The new policy was announced in a blog post about “driving sustainability awareness” ahead of the environmentalist holiday. Believing it has “an important role to play in empowering informed climate discussions” on its platform, the company said it was rolling out “several initiatives that will help reduce harmful climate change misinformation while elevating authoritative information year-round.”
Starting Friday, content on the platform will be inspected for accuracy by TikTok’s “safety partners,” and labeled misinformation if it “undermines well-established scientific consensus,” such as “denying the existence of climate change or the factors that contribute to it,” the company said.
As UK’s Sky News pointed out, TikTok has “toughened its stance on harmful content” in recent months after facing pressure from Western governments on privacy and safety, as it is owned by the Chinese company ByteDance.
Earlier this month, British regulators fined TikTok £12.7 million ($15.9 million) for not removing users under the age of 13 and using their data without parental consent. Last month, the head of the US spy agency NSA described the platform as China’s “Trojan horse” that can present “divisive material” to the American public.
The US federal government and half the states have banned TikTok on official devices.

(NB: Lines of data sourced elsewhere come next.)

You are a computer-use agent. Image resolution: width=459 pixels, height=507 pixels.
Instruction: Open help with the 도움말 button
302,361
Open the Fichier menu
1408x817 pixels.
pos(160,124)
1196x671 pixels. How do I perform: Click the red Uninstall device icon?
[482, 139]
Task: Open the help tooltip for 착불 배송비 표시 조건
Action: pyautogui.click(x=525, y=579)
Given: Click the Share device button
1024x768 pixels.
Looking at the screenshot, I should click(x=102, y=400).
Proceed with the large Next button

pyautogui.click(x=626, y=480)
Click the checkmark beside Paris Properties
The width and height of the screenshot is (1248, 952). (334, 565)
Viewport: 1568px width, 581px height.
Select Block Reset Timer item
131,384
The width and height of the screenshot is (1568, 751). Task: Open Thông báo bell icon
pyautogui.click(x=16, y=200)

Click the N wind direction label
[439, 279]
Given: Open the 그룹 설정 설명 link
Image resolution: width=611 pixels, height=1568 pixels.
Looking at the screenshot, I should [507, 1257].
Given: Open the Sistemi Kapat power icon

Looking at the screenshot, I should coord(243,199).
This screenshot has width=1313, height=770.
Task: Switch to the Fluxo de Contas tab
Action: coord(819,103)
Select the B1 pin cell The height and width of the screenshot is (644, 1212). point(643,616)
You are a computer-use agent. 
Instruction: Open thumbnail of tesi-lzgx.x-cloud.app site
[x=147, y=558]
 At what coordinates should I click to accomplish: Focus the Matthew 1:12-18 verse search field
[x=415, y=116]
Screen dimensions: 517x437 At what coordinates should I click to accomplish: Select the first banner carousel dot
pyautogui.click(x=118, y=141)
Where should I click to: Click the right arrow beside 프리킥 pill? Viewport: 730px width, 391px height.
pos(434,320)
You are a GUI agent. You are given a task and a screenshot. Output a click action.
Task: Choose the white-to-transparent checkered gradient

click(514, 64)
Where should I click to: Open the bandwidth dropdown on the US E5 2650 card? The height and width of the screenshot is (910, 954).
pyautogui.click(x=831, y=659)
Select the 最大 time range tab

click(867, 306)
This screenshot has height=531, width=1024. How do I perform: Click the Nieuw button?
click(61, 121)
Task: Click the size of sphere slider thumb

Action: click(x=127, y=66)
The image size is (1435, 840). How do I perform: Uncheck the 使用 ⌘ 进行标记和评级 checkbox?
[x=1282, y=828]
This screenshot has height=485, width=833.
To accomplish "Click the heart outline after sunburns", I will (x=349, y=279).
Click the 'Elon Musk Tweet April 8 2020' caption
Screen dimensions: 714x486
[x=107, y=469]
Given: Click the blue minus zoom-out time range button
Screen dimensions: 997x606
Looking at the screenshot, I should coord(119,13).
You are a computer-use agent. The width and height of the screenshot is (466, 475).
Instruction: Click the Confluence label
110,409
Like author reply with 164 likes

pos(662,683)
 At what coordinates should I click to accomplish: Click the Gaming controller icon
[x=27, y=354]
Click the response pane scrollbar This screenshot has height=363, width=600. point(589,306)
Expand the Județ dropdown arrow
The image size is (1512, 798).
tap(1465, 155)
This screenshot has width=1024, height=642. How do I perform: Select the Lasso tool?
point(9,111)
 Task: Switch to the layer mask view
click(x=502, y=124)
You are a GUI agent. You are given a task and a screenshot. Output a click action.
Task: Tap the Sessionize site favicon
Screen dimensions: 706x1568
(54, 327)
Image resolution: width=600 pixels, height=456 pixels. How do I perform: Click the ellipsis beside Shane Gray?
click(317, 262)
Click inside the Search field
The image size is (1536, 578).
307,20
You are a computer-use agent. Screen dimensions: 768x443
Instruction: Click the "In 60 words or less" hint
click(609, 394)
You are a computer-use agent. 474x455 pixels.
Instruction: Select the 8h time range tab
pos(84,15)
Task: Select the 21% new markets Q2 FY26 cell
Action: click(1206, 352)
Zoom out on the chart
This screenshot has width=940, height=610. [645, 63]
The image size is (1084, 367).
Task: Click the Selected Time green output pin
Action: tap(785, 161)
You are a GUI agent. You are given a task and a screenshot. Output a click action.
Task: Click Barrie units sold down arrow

In the name of banning TikTok altogether, some US lawmakers have proposed the RESTRICT Act, which critics say would enable total surveillance and censorship of all social media.
The Chinese government has insisted that it “takes data privacy and security very seriously” and has never asked – nor will it ask – “any company or individual to collect or provide data, information or intelligence located abroad against local laws.”
TikTok’s response to government pressure mirrors that of Silicon Valley-based platforms such as Facebook, Twitter and YouTube, all of which embraced varying degrees of censorship and “content moderation” after the 2016 US presidential election.
Independent journalists granted access to Twitter’s internal documents have shown that much of the censorship push was driven by the “Russiagate” conspiracy theory, promoted by government officials, media outlets and newly minted “misinformation experts” working together in what has been dubbed the “censorship-industrial complex.”